### EXERCISE OBJECTIVE
From the listing below, output only the lines starting at the line that has "Click the 专用视频内存 128 MB value" and ending at the line that has "This screenshot has width=474, height=437.", exactly as they appear, ends included.

### PROVIDED DATA

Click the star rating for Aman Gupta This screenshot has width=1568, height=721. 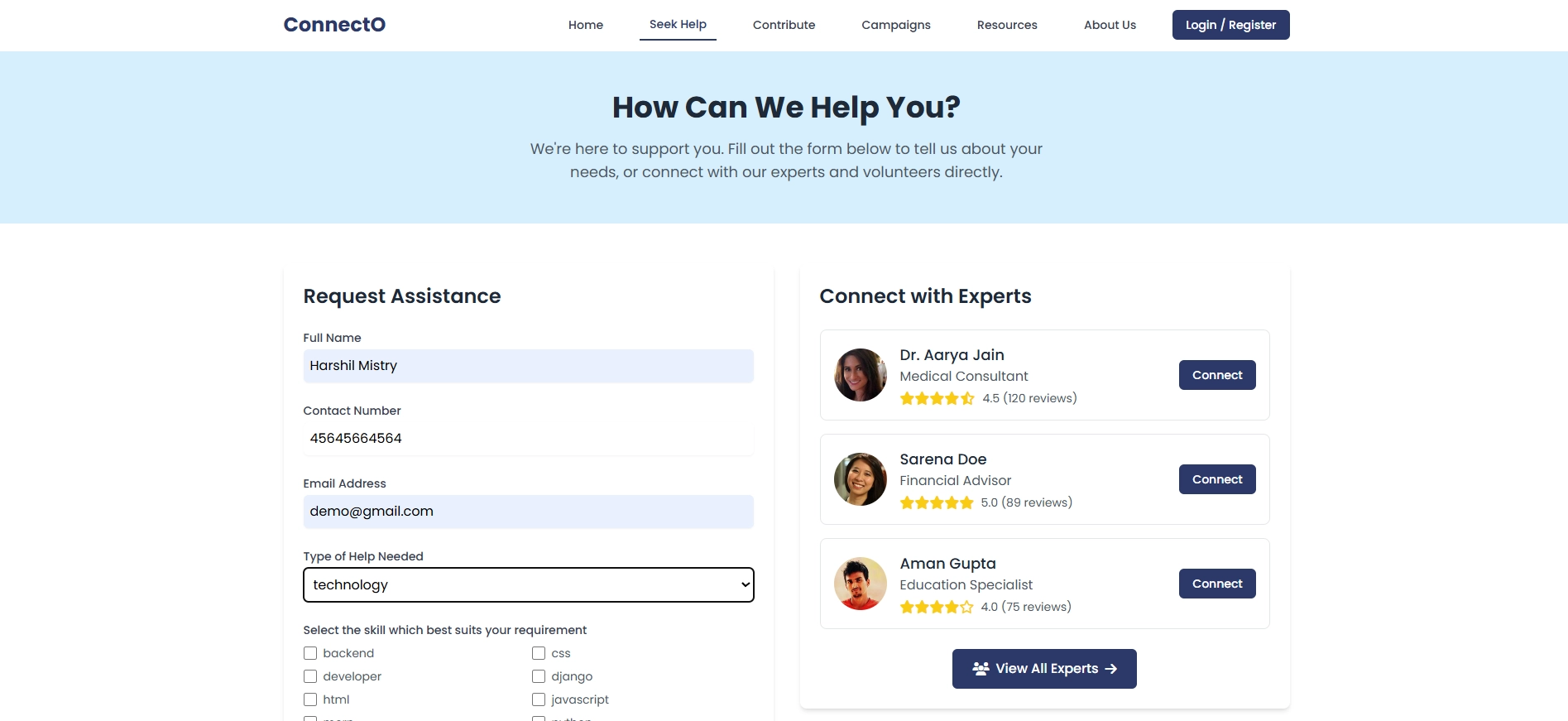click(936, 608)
...
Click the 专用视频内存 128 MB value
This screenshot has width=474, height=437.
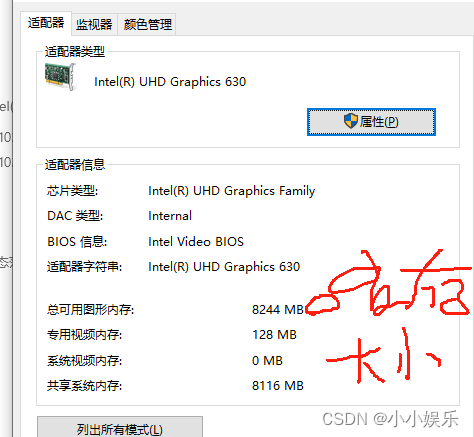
...
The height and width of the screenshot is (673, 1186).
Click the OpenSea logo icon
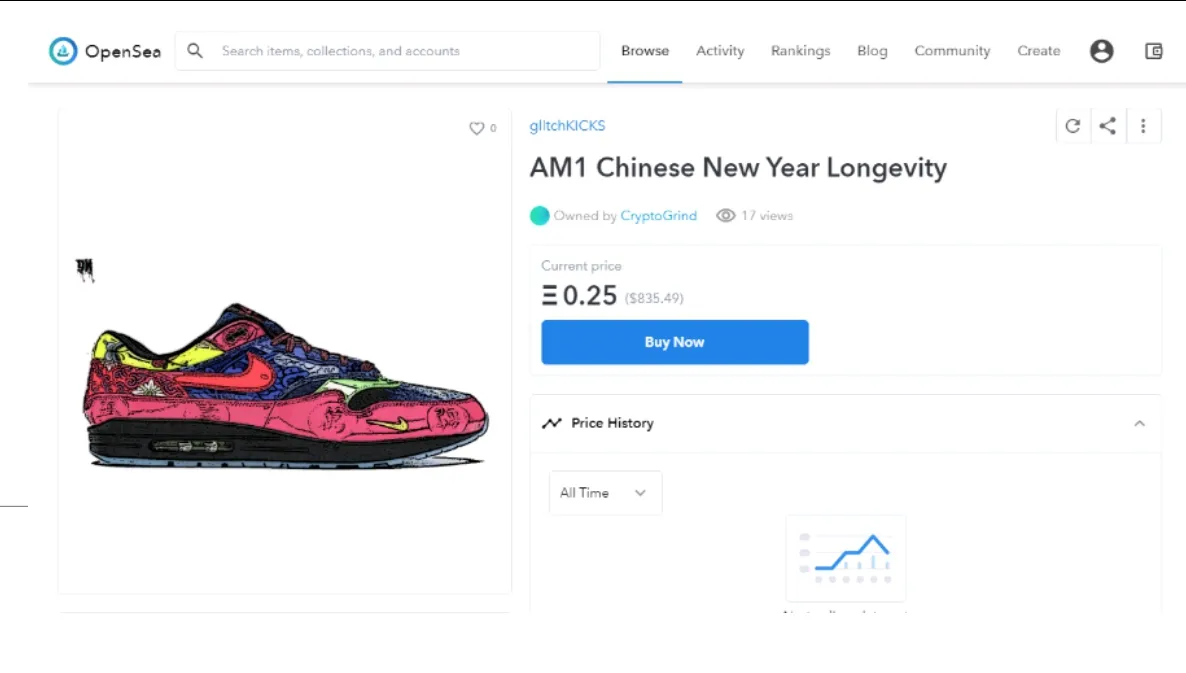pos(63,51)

### WRITTEN REPLY
Click the 专用视频内存 128 MB value
This screenshot has width=474, height=437.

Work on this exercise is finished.